Abdominal radiographs are generally the first preferred method for GI diseases due to their affordability, widespread availability, rapid application and interpretation (especially with digital radiographs), and ability to comprehensively show intestinal gas distribution. Radiography is superior to ultrasound, particularly for diagnosing GI obstructions.26 Typical imaging findings are observed in diseases such as NEC and duodenal atresia, which are seen in the neonatal and infant periods. Additionally, in patients with acute severe clinical symptoms where bowel perforation (rupture) is suspected, radiographs can reveal free air in the abdominal cavity. However, the sensitivity of abdominal radiographs in children with abdominal pain is relatively low, with the rate of pathological findings reported between 2% and 20%.26 Abdominal radiographs in newborns and young children are usually taken while the patient is lying down. In older children, an upright abdominal radiograph may better display air-fluid levels and bowel loop distention, especially in conditions where peristalsis is impaired. In some cases, lateral decubitus radiographs are taken by positioning the patient on their side to show air-fluid levels, free fluid, or free air in the abdomen.
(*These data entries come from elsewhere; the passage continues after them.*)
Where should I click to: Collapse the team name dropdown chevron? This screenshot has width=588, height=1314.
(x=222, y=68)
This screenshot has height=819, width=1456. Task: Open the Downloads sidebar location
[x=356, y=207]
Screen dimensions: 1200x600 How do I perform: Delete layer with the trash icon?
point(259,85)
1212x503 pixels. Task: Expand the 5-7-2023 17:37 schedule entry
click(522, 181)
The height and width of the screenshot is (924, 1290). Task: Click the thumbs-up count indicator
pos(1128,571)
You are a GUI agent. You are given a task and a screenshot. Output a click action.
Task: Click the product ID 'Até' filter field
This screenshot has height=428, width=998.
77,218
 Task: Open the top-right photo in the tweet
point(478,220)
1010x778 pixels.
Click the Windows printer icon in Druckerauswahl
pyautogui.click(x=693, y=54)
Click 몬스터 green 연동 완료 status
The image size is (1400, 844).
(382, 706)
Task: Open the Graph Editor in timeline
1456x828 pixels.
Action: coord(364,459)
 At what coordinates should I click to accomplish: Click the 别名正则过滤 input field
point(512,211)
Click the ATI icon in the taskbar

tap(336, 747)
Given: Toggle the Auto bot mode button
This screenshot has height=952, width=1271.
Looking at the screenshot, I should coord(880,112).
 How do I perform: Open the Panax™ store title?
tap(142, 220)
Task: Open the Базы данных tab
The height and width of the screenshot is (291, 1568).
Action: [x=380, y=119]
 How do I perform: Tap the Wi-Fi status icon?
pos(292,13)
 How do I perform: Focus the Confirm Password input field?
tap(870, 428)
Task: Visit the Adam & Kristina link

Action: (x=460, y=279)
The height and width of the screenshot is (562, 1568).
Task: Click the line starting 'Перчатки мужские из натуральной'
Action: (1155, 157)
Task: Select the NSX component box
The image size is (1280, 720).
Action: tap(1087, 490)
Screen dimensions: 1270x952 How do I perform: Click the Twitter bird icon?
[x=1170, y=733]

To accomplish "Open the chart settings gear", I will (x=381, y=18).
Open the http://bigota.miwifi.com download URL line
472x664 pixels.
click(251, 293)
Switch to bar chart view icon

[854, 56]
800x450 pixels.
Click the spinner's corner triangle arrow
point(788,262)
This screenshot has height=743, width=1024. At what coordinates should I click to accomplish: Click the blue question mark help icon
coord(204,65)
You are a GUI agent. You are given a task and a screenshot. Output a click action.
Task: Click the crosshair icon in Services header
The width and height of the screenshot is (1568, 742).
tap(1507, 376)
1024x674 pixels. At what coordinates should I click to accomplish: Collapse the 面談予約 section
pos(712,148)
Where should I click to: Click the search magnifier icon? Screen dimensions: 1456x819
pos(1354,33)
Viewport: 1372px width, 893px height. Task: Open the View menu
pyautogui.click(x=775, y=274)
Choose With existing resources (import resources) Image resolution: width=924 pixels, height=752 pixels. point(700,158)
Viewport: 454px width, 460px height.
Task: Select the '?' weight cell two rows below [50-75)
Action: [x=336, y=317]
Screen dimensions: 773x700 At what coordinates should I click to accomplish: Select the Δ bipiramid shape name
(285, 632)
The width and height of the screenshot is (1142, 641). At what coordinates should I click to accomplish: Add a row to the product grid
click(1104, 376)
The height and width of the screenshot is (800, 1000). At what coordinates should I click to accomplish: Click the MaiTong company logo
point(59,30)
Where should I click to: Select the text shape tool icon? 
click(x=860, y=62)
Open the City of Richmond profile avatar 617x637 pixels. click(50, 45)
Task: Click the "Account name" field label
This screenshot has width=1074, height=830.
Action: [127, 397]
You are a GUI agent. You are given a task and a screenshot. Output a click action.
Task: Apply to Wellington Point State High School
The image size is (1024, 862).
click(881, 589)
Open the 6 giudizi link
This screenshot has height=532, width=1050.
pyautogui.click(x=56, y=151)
The following studies stood out when reviewing previous deep-learning research in the literature on diagnosing GI diseases using abdominal radiographs. In the study by Kwon et al.21, 11,384 abdominal radiographs (1,449 with intussusception and 9,935 without) were retrieved from three hospitals to detect intussusception. Diagnosing intussusception from abdominal radiographs is challenging and requires expertise. Therefore, the diagnosis is typically made by ultrasound. The interobserver agreement among radiologists with limited experience in abdominal radiographs is less than 50%.27 In the study by Kwon et al.21, for binary classification, the CNN model used was ResNet. The average sensitivity achieved was 81.6%, with a specificity of 92.5%. The highest accuracy reported was 76%, the lowest was 73%, and the average was 74%. In our study, an analysis of the SD cases classified as false negatives revealed that two of the four cases were complicated appendicitis, one was bowel obstruction (ileus due to postoperative adhesions), and one was Hirschsprung’s disease. Notably, no misclassification was detected in intussusception cases. Additionally, an accuracy rate of 93.3% was achieved with the ResNet50 model in our study, making it the model with the highest accuracy on raw data.

In another study on small bowel obstruction, a total of 3,663 upright abdominal radiographs (2,210 for training and 1,453 for testing) were used, with 74 showing signs of obstruction.19 In this study, the pre-trained InceptionV3 CNN model was fine-tuned using the transfer learning method, trained with their dataset, and then tested. The AUC was calculated as 0.84, the sensitivity as 83.8%, and the specificity as 68.1%.

In a subsequent study conducted by the same team, a new dataset consisting of 5,558 radiographs was created using images obtained from their hospital and a second hospital.20 The average age of the patients in this dataset was 59.1 and 59.9 years, which differed significantly from the causes of obstruction in our patient group. Again, using InceptionV3, the researchers trained and tested the model with the second dataset.

For comparison, 1,453 test images were independently evaluated by three radiologists. The sensitivity of the radiologists ranged from 28.5% to 65.5% (average 44%), whereas the CNN model achieved 82.9%. The specificity of the radiologists ranged from 96.4% to 99.6% (average 98.4%), whereas the CNN model achieved 92.5%. The radiologists’ positive predictive value (PPV) ranged from 43% to 78% (average 62%), whereas the CNN model’s PPV was 28%. The low PPV in the CNN model was due to a high number of false positives.

Upon examining these false positives, it was found that while the intestinal segments were within physiological limits and considered normal clinically and radiologically, the CNN model identified them as positive. Increasing the number of similar images in the training set could potentially improve the model’s performance and address this issue.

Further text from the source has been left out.